Терехов положил на кресло плед, еще хранивший тепло этой женщины. Темное пятно на стене напомнило ему о том, что вспышка гнева этой женщины ему не почудилась. Вздохнув, Терехов направился к компьютеру, чтобы перечитать написанное и, как сказала Синицына, сопоставить со вчерашним незаконченным разговором.

На второй странице – через три абзаца после начала главы – некий Арсман Логермак, прижав к груди ладони, чтобы унять сердцебиение, признавался Левии в том, что убил ее мужа Ноэля, поскольку лишил его своим поступком смысла жизни.

– Гос-с-споди, – прошипел Терехов. Он не помнил, чтобы писал этот текст, ни в чем он признаваться не собирался, ни наяву, ни – тем более – на страницах собственного литературного произведения. Он выделил абзац и отправил его в корзину, но дальше по тексту Левия говорила, что признание еще не означает доказательства вины, и доказательство им предстоит найти вдвоем.

– Да? – сказал Терехов, отправляя в корзину и эту фразу.
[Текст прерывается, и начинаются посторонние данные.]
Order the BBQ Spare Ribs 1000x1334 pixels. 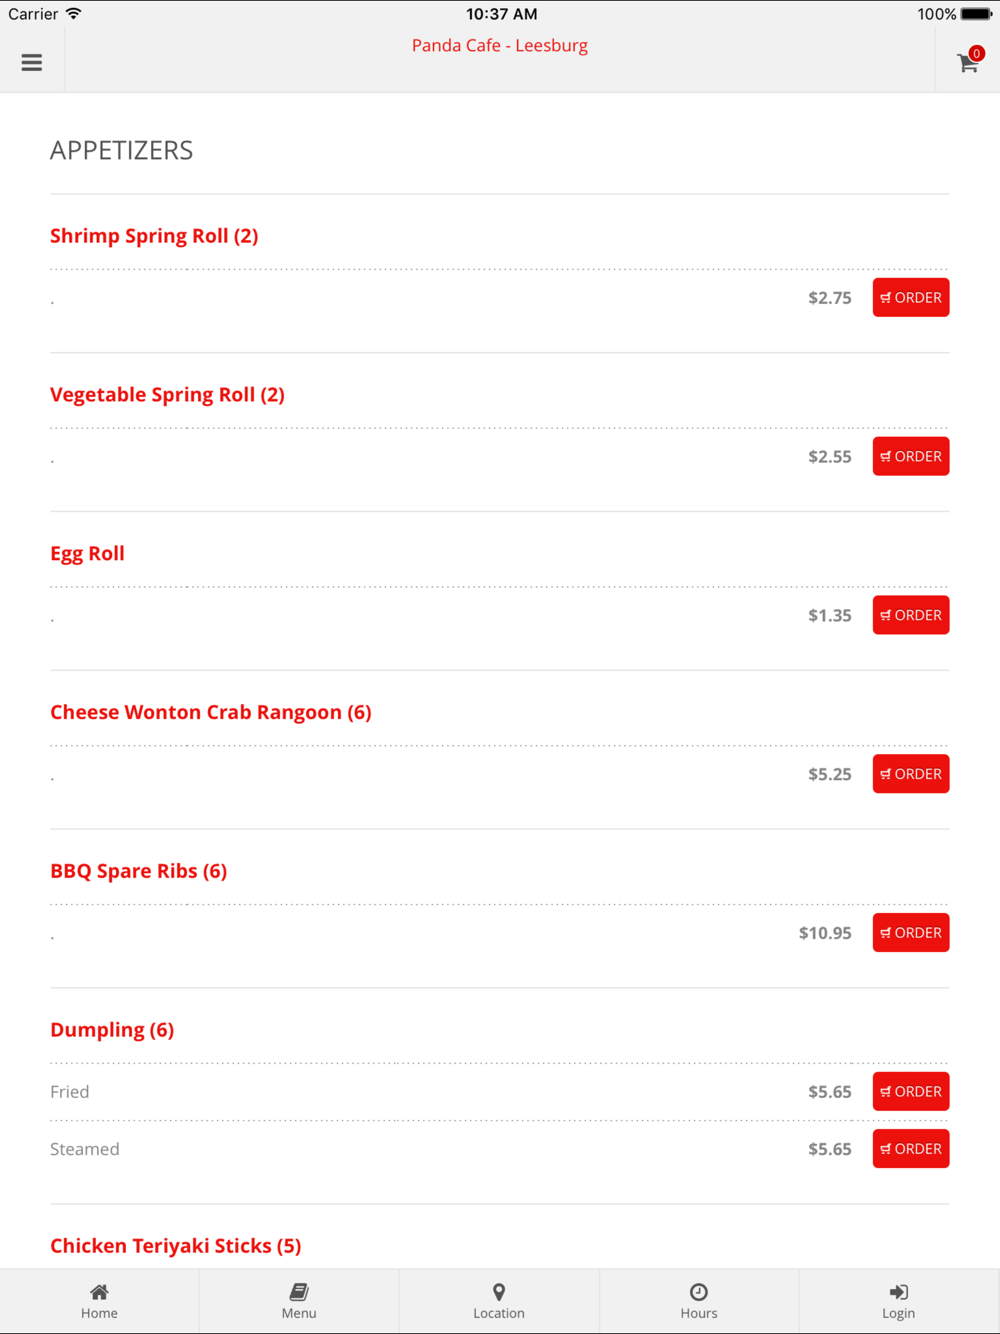(911, 933)
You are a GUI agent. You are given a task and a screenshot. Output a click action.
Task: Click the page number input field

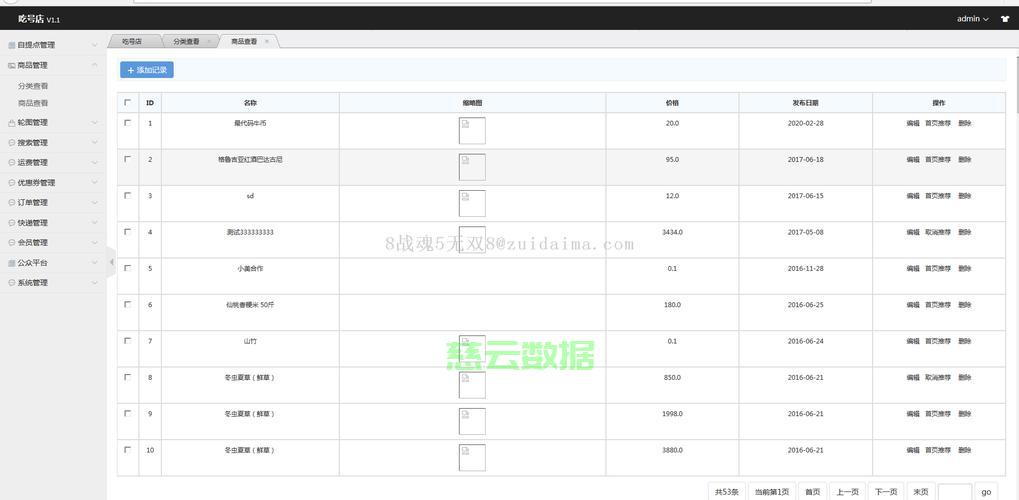(x=954, y=491)
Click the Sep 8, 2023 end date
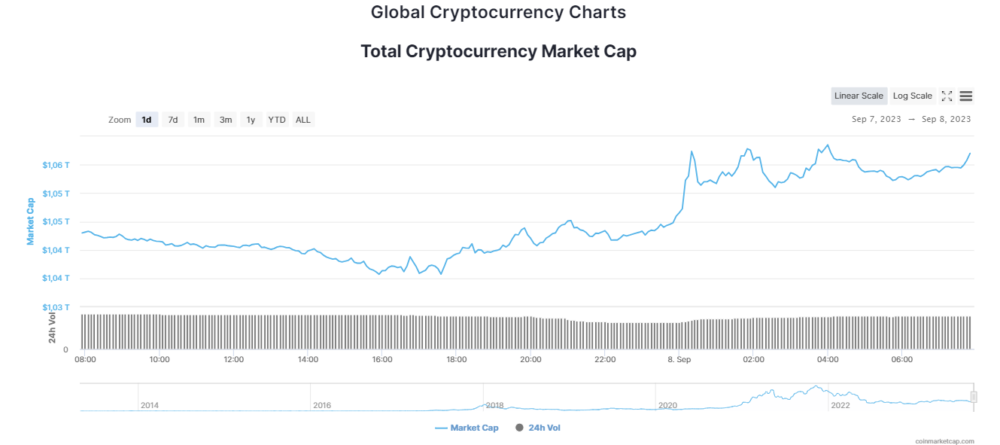The height and width of the screenshot is (445, 1000). [946, 120]
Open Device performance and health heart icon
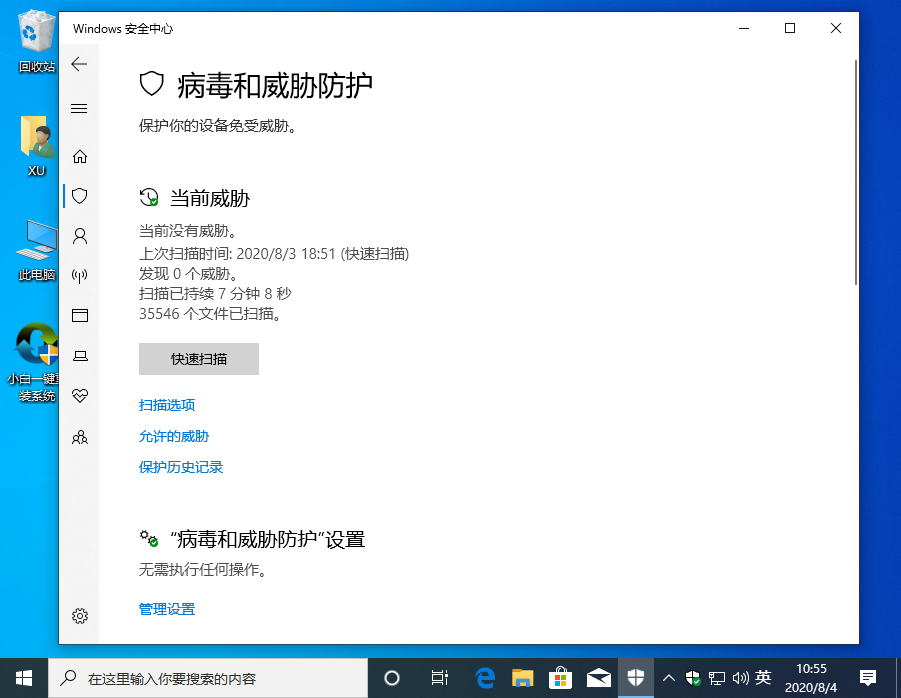Image resolution: width=901 pixels, height=698 pixels. point(79,395)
Похоже, подсознание играло с ним в очень неприятную игру, и весь вчера написанный текст надо бы уничтожить, не читая, чтобы не подвергать нервную систему лишнему стрессу. Терехов так и сделал.

Потом пошел в кухню, чтобы налить себе кофе. Чайник еще не успел остыть, и Терехов налил полную чашку, положил две ложки растворимого кофе и три – сахара, размешал, бросил ложечку в раковину, вернулся к компьютеру и обнаружил на экране текст, начинавшийся с абзаца, в котором некий Арсман Логермак, прижав к груди ладони, чтобы унять сердцебиение, признавался Левии в том, что убил ее мужа, поскольку лишил его своим поступком смысла жизни.

– Но я же… – пробормотал Терехов, впервые в жизни ощутив справедливость любимой фразы графоманов: «волосы у него встали дыбом».

Почему бы им действительно не встать дыбом, если воздух над его головой, казалось, наэлектризовался, и по комнате ощутимо поплыли невидимые облачка напряжения?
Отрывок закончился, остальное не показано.